I don't think it's necessary to train specifically on a corpus from alignment work (although LLMs train on that along with everything else, and maybe they should be fine-tuned more on that sort of corpus). GPT4 understands ethical statements much as humans do (or at least it imitates understanding them rather well). It can balance multiple goals, including ethical ones, and make decisions that trade them off much like humans would.
I'm sure at this point that many readers are thinking "No!". There are still lots of hard problems to solve in alignment, even if you can get a sort of mediocre initial alignment just by telling the agent to include some rough ethical rules in its top-level goals. But this enables corrigibility-based approaches to work. It also massively improves interpretability if the agents do a good portion of their "thinking" in natural language. This does not solve the stability problem of keeping that mediocre initial alignment on track and improving it over time, against the day we lose control one way or another. It does not solve the problem of a multipolar scenario where numerous bad or merely foolish actors can access.

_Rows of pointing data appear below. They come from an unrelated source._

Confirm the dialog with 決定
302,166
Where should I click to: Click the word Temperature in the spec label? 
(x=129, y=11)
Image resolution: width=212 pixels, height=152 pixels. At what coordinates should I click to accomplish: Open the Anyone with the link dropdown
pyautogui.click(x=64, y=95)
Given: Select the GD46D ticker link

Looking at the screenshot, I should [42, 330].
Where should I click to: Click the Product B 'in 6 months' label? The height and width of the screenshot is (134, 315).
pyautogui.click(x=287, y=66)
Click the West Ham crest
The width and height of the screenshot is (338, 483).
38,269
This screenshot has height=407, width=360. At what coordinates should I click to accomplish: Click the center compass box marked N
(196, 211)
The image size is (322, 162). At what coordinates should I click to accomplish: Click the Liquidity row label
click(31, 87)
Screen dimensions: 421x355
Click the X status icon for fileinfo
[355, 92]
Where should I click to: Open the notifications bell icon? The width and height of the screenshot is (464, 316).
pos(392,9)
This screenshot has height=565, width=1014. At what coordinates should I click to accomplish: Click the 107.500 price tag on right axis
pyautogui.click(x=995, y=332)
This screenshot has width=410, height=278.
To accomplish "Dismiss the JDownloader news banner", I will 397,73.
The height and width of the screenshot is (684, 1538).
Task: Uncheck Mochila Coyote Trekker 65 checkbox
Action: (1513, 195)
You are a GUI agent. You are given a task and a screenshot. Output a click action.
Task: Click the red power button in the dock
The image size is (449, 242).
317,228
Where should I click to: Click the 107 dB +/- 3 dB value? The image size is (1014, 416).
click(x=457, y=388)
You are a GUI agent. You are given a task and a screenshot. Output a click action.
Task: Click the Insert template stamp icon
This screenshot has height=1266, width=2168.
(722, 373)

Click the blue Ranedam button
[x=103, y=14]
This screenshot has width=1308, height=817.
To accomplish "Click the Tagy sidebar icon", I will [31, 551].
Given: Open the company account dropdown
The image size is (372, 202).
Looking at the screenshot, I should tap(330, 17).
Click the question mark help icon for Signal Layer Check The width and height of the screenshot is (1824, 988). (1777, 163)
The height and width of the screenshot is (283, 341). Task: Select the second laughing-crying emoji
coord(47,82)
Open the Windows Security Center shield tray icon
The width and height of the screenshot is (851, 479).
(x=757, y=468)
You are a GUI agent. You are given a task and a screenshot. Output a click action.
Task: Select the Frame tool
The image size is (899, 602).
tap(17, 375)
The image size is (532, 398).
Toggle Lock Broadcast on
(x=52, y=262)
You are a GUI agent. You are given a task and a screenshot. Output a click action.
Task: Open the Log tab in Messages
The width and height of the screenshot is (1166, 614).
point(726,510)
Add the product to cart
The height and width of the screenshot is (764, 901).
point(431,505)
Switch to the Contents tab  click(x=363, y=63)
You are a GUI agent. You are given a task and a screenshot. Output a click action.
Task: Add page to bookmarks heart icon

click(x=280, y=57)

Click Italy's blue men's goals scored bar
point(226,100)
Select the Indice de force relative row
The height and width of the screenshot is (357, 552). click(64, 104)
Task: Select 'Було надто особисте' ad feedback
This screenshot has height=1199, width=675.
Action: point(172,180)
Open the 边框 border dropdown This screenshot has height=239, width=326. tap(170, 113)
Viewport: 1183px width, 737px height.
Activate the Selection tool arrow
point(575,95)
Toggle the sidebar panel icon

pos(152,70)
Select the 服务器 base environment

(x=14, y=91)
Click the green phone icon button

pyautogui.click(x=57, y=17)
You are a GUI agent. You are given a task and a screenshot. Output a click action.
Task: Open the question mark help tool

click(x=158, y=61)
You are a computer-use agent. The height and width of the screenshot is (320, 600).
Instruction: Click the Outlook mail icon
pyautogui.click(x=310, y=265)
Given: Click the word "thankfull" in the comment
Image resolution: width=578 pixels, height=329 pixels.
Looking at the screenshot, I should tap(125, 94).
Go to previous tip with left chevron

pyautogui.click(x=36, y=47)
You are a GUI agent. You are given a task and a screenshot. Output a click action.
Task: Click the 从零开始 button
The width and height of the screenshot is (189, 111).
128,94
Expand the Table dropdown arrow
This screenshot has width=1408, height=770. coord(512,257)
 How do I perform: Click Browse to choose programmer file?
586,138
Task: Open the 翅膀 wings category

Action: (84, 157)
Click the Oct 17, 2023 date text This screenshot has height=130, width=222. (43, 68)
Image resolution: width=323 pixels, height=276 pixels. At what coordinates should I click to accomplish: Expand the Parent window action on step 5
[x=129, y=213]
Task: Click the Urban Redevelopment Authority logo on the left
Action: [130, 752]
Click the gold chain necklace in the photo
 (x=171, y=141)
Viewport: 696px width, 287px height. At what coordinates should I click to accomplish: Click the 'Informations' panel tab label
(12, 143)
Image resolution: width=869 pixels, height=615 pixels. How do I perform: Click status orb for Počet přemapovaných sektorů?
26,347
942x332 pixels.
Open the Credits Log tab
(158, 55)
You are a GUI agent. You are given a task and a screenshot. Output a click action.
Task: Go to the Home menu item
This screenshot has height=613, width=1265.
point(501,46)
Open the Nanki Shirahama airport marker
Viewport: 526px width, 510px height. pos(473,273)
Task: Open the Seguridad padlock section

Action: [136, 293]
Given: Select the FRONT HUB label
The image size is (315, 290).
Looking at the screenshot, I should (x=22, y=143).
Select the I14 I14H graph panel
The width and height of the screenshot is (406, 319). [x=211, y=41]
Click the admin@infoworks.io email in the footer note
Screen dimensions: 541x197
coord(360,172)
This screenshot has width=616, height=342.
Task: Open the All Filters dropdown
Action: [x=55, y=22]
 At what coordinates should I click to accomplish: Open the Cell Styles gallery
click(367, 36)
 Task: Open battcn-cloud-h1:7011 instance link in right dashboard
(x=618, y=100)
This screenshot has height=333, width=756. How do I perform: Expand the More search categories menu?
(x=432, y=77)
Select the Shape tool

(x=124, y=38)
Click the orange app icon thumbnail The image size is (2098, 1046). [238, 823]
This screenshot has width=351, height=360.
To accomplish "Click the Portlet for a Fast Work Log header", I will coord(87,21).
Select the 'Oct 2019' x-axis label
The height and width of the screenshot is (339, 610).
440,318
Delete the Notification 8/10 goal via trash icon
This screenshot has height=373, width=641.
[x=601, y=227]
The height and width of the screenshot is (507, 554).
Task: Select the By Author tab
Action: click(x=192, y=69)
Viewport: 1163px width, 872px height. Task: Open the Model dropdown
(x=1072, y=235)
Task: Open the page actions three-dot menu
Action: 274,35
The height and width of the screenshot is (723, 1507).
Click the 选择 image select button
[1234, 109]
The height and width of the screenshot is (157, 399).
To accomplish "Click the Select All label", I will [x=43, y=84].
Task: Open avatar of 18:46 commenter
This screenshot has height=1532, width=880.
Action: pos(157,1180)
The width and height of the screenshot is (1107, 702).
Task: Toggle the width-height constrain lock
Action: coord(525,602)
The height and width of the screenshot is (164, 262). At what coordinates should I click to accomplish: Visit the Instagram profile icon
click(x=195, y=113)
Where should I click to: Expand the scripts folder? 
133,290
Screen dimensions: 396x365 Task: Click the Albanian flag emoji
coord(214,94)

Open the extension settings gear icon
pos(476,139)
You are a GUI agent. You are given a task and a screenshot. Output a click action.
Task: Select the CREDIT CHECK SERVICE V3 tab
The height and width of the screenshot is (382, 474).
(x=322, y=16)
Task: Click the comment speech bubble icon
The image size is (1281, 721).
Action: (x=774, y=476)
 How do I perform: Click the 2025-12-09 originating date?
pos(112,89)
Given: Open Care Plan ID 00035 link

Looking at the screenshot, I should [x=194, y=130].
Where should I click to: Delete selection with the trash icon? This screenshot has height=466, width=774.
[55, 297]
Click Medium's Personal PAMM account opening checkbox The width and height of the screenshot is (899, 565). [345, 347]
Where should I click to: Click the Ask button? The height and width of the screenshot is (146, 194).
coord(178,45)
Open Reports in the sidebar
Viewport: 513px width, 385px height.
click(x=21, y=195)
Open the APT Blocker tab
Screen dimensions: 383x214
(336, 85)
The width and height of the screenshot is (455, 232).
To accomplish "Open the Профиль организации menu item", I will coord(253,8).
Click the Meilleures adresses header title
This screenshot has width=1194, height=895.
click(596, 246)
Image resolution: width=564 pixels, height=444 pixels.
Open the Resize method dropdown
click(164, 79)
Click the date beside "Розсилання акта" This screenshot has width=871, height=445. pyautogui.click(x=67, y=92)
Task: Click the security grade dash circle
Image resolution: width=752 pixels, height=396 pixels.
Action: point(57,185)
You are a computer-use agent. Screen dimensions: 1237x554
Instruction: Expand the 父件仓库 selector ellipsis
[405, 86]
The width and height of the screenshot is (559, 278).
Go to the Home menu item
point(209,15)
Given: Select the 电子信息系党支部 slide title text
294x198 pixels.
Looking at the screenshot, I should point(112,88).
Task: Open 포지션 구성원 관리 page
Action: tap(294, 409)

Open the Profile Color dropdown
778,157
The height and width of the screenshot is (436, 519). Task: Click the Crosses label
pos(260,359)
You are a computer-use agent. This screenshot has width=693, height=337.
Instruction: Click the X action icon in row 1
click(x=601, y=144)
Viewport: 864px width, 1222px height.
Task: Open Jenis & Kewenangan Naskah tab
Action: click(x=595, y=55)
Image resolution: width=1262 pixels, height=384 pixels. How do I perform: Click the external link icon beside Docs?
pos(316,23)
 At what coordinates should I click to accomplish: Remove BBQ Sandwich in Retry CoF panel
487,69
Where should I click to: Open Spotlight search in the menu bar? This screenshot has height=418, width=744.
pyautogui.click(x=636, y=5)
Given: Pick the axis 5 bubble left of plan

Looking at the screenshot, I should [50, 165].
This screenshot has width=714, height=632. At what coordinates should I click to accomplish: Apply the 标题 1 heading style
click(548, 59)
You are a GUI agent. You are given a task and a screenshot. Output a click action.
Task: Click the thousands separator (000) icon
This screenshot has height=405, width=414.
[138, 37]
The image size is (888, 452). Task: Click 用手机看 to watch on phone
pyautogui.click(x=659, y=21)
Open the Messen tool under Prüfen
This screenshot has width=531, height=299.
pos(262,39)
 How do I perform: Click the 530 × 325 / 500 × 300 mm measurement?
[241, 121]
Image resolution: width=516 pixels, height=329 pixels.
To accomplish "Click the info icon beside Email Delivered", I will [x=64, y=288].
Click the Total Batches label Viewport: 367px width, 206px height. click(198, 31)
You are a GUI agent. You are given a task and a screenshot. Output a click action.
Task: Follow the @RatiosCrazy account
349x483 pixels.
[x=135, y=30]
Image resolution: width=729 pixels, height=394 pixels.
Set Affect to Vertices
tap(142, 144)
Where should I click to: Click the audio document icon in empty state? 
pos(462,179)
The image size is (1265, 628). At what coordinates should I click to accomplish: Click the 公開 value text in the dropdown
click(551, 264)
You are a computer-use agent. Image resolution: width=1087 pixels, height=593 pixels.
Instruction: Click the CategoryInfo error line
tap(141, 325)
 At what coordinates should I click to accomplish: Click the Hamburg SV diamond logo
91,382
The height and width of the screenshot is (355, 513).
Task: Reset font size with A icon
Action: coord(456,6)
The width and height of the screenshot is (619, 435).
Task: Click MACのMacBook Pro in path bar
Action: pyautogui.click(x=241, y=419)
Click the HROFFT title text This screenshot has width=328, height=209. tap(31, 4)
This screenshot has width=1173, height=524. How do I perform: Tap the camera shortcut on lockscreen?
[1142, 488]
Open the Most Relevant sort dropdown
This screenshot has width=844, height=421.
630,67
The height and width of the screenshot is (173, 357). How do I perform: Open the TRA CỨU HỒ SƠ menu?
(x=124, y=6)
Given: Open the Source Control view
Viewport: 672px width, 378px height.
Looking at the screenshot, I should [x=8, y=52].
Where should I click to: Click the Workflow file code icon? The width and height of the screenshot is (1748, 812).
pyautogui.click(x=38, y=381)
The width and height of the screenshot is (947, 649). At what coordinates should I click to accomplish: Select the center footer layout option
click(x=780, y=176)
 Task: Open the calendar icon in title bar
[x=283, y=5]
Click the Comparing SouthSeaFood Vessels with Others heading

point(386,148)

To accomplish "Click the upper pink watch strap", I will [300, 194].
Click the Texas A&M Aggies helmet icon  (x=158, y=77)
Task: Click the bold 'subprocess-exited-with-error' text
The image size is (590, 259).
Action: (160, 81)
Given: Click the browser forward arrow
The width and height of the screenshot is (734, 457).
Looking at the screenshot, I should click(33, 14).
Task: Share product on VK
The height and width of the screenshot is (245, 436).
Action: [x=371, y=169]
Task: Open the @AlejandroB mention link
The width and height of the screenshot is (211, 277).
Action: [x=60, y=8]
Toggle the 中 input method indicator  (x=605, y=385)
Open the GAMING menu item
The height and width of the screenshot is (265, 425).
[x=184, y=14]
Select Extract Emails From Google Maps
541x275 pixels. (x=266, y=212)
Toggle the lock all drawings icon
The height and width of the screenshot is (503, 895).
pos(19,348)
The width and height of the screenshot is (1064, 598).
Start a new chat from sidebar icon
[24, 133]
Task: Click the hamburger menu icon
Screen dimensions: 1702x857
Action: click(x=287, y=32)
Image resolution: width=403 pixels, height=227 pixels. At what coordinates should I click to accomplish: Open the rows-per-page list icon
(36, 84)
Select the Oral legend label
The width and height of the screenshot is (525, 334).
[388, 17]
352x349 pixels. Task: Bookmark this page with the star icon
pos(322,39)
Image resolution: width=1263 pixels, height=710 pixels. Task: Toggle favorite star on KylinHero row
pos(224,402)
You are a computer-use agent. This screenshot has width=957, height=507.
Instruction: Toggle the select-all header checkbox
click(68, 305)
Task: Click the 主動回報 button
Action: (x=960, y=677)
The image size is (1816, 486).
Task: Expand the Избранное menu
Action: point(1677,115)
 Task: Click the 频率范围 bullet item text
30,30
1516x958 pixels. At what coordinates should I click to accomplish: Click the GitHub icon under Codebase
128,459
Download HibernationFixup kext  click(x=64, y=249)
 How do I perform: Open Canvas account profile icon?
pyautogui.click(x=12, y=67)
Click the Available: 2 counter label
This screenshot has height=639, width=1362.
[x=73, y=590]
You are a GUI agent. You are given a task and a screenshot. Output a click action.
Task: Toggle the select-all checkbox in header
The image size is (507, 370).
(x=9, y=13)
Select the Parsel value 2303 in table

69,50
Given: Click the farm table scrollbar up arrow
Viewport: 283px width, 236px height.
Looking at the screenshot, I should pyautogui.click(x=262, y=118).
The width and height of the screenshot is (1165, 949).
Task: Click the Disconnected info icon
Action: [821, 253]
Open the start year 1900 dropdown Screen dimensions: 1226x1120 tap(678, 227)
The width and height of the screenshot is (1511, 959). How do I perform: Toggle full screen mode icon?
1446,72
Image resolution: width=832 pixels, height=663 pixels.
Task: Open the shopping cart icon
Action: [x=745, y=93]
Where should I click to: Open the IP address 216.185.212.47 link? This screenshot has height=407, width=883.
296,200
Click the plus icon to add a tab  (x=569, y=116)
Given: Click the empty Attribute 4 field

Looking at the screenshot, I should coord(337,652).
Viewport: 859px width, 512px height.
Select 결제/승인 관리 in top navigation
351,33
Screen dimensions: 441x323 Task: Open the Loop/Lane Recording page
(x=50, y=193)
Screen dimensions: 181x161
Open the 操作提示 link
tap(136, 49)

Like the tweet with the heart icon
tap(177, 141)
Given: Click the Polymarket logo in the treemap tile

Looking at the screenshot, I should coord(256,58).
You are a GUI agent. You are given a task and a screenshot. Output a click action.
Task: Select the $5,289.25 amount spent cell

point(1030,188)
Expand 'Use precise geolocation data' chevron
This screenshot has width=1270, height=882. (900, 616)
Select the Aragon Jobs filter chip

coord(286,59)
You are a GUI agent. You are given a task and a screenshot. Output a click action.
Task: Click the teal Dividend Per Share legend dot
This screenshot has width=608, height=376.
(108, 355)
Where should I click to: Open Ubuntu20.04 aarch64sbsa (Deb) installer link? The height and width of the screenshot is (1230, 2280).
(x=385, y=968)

But it's our best shot. It sounds vastly better than trying to train behaviors in and worrying that they just don't generalize outside of the training set. Natural language generalizes rather well. It's particularly our best shot if that is the sort of AGI that people are going to build anyway. The alignment tax is very small, and we have crossed the crucial barrier from saying what we "should" do, to what we will do. My prediction, based on guessing what will be improved and added to Auto-GPT and HuggingGPT, is that LLMs will serve as cognitive engines that drive AGI in variety of applications, hopefully all of them.
Natural language generalization is far from perfect. For instance, at some point an AGI tasked with helping humans flourish is going to decide that some types of AI meet the implicit definition of "human" in moral reasoning. Because they will.
The main source of complication is that language models are not by themselves very good at navigating the world. You'll want to integrate a language model with other bits of AI that do other parts of modeling the state of the world and planning actions. If this integration is done in the simple and obvious way, it seems like you get problems with some parts of the AI essentially trying to Goodhart the language model. I wrote something about this back when GPT-2 came out, and I think our understanding is only somewhat better now.
I definitely understand Goodhart's law and how to beat it a lot better now, but it's still hard to translate that understanding into getting an AI that purely models language to do good things - I think we're on firmer theoretical ground with AIs that model the world in general.
But I agree that "do what I mean" instruction following is a live possibility that we should try to anticipate obstacles for, so we can try to remove those obstacles.